◆ PROBLEM TO WORK ON
Range to reproduce from the entries below: the line with "Click the ConversationSession type name", the line with "Task: Select the Connections tab", and every line in between. Give them exactly and give nothing else.

Saved entries
━━━━━━━━━━━━━━━━━━━━

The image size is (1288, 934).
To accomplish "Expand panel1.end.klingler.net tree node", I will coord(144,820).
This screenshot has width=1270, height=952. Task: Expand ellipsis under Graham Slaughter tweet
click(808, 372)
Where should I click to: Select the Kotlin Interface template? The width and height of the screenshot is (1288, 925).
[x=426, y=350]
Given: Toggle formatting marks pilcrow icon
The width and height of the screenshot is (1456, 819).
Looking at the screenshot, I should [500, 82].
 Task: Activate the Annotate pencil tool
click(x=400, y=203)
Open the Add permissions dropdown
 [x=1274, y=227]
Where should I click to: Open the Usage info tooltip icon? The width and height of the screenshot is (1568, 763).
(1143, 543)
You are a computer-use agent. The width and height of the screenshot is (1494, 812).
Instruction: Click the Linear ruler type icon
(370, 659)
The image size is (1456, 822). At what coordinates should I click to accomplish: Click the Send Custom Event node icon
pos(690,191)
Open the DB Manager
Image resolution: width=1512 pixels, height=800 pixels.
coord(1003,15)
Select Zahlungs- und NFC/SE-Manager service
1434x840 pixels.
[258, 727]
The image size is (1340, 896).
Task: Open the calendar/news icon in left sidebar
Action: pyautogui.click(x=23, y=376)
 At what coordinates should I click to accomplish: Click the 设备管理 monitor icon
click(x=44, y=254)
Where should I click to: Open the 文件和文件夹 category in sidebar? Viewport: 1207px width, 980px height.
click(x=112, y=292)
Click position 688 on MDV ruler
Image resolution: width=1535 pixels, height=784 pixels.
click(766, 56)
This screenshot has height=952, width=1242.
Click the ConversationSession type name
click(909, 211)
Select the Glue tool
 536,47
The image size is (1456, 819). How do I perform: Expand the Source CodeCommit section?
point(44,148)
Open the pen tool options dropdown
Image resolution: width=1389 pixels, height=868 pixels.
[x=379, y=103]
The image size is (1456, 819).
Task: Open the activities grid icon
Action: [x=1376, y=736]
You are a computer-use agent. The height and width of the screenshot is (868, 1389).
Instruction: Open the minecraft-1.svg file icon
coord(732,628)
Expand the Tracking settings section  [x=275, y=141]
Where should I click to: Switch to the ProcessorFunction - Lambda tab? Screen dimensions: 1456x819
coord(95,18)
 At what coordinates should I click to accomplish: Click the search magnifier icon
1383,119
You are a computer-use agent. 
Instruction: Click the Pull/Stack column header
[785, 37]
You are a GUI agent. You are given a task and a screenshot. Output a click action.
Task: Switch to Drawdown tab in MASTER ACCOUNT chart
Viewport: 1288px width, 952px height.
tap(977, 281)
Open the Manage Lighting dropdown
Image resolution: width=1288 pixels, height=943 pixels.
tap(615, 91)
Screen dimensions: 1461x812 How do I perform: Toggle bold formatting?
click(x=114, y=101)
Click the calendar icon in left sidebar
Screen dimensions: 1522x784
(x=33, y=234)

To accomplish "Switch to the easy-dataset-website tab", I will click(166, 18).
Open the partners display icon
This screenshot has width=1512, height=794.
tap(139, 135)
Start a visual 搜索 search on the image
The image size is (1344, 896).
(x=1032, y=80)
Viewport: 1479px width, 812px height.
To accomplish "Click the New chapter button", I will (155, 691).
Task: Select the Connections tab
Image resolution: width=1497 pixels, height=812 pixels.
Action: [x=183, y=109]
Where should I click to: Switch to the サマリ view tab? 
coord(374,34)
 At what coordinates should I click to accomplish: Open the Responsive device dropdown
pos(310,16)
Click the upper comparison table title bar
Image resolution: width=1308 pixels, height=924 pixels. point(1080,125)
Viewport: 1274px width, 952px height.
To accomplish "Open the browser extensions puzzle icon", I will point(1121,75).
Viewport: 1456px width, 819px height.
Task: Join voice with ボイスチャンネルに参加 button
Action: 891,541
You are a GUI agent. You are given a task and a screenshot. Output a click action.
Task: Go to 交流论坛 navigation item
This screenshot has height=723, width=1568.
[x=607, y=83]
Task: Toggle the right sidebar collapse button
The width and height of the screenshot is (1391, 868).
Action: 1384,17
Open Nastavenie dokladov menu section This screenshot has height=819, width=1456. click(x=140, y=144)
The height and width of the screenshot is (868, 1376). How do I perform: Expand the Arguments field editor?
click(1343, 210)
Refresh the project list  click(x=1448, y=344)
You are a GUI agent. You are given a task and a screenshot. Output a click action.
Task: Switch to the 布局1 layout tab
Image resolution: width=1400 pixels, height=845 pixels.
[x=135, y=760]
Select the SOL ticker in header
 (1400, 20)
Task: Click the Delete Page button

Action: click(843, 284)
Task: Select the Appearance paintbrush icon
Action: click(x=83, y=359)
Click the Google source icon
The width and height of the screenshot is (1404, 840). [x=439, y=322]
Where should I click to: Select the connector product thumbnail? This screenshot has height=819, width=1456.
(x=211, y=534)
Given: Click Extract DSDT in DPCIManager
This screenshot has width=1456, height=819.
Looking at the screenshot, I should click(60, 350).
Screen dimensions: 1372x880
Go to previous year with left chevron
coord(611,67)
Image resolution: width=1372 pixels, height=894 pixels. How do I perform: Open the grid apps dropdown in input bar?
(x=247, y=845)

━━━━━━━━━━━━━━━━━━━━

◆ SOLUTION TO THIS EXERCISE
Click the ConversationSession type name
click(909, 211)
Select the Glue tool
 536,47
The image size is (1456, 819). How do I perform: Expand the Source CodeCommit section?
point(44,148)
Open the pen tool options dropdown
Image resolution: width=1389 pixels, height=868 pixels.
[x=379, y=103]
The image size is (1456, 819).
Task: Open the activities grid icon
Action: [x=1376, y=736]
You are a computer-use agent. The height and width of the screenshot is (868, 1389).
Instruction: Open the minecraft-1.svg file icon
coord(732,628)
Expand the Tracking settings section  [x=275, y=141]
Where should I click to: Switch to the ProcessorFunction - Lambda tab? Screen dimensions: 1456x819
coord(95,18)
 At what coordinates should I click to accomplish: Click the search magnifier icon
1383,119
You are a computer-use agent. 
Instruction: Click the Pull/Stack column header
[785, 37]
You are a GUI agent. You are given a task and a screenshot. Output a click action.
Task: Switch to Drawdown tab in MASTER ACCOUNT chart
Viewport: 1288px width, 952px height.
tap(977, 281)
Open the Manage Lighting dropdown
Image resolution: width=1288 pixels, height=943 pixels.
tap(615, 91)
Screen dimensions: 1461x812 How do I perform: Toggle bold formatting?
click(x=114, y=101)
Click the calendar icon in left sidebar
Screen dimensions: 1522x784
(x=33, y=234)

To accomplish "Switch to the easy-dataset-website tab", I will click(166, 18).
Open the partners display icon
This screenshot has width=1512, height=794.
tap(139, 135)
Start a visual 搜索 search on the image
The image size is (1344, 896).
(x=1032, y=80)
Viewport: 1479px width, 812px height.
To accomplish "Click the New chapter button", I will (155, 691).
Task: Select the Connections tab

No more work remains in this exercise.